Editorial

Se debilita la alianza entre EEUU y Europa

miércoles, 07 de junio de 2017 · 00:00
Uno de los ejes internacionales más importantes de los últimos 70 años está empezando a flaquear. La alianza construida por EEUU y Europa occidental (o democrática) después de la Segunda Guerra Mundial, que ha sido la base para enfrentar el liderazgo soviético, y posteriormente ruso, y las aspiraciones chinas, está en problemas. Esa alianza, que es económica y militar, y sobre todo ideológica, tambalea ahora que Donald Trump ha llegado al poder en EEUU y considera a los gobiernos europeos como un grupo de organismos en los que no se puede confiar plenamente. Increíblemente, Trump ha sido más amigable con Vladimir Putin, un dictador, que con los líderes democráticos de Europa.

Trump está dominado ideológicamente por lo que en EEUU se denomina la "alt-right” o "derecha alternativa”, que critica a Europa por no financiar más a la OTAN, pretende reducir los déficits comerciales mediante guerras comerciales, descree de las ayudas sociales a los sectores más desposeídos y pide la rebaja de impuestos a los más ricos. Esa derecha existe, aunque parezca mentira, y domina hoy a la Casa Blanca.

Tras su reciente visita a Europa, Trump dio varios importantes mensajes: dijo que Europa debe financiar de mayor manera a la OTAN (es verdad que no han cumplido con las metas establecidas en ese sentido), no mencionó su alianza militar de defensa mutua en ningún momento y ratificó que no apoya el Acuerdo de París.

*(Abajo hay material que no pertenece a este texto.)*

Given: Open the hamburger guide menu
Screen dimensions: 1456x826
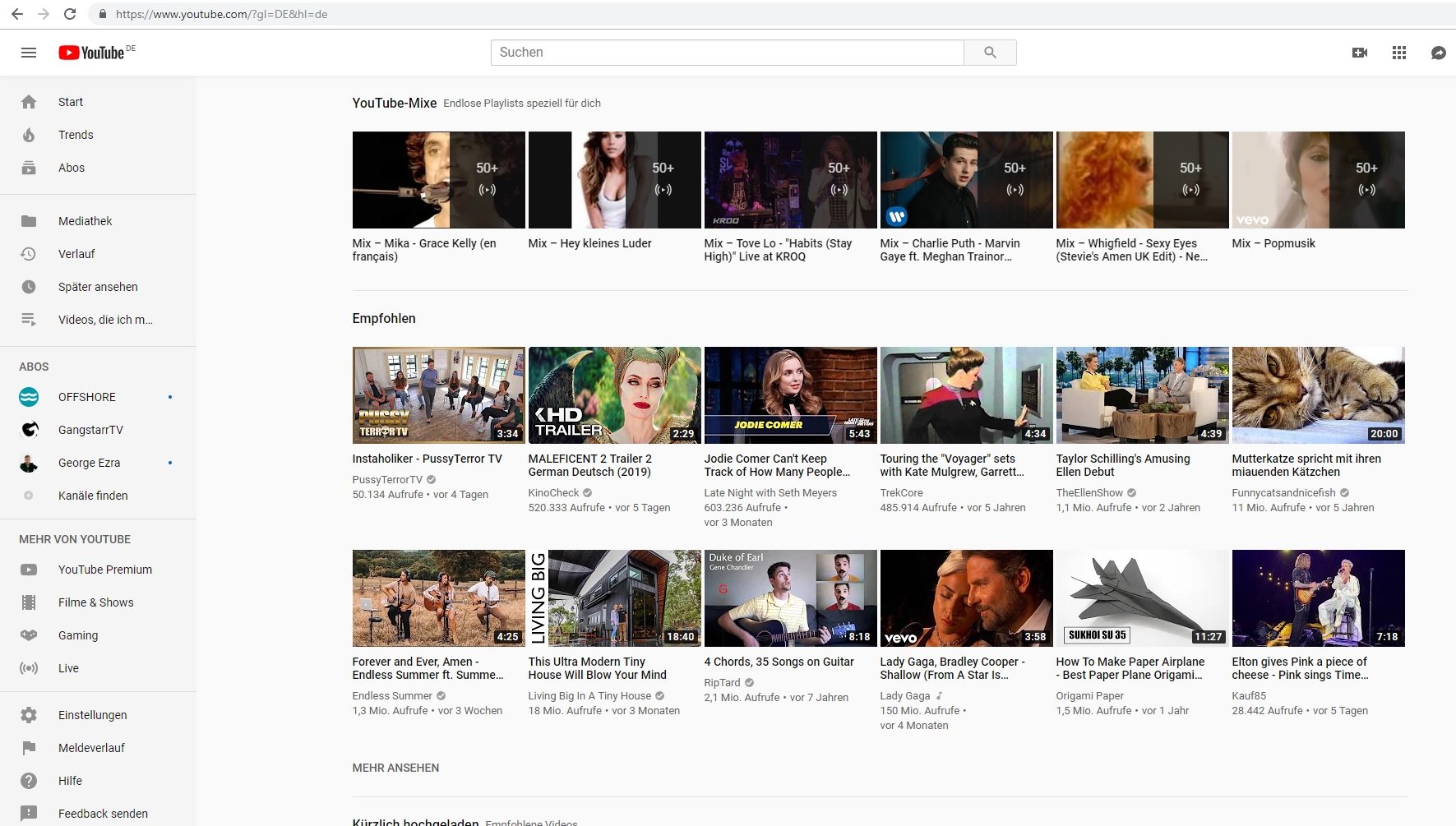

Para los líderes europeos, la visita del presidente de EEUU fue como una bofetada. En el pasado, los mandatarios norteamericanos eran escuchados con atención y generalmente respaldados, aunque algunas veces   resistidos. Pero lo que nunca estaba en duda era la alianza entre gobiernos que creen en un sistema económico abierto y en que la sociedad esté protegida por un Estado de Derecho.

Tras su regreso a EEUU, y una vez que la canciller Angela Merkel dijera que "Europa debe ahora valer por sí misma”, Trump lanzó un agresivo mensaje de Twitter, lamentando el déficit comercial con Alemania. Sobre él no hay nada que Merkel pueda hacer, excepto pedirle a la BMW que reduzca su eficiencia en la producción de autos. Si en Alemania se compran menos vehículos Ford que en EEUU se adquieren Audis, no es culpa de Merkel.

Alemania y Francia, encabezada por Emanuel Macron, intentarán llenar el vacío de poder que EEUU les regala (Gran Bretaña enfrenta dificultades debido a su salida de la UE). Ya se puede afirmar que Merkel es la líder del "mundo libre”. O sea que tal vez la situación generada por Trump, más que un problema, sea la oportunidad de lograr un mundo con mayor vocación pacifista.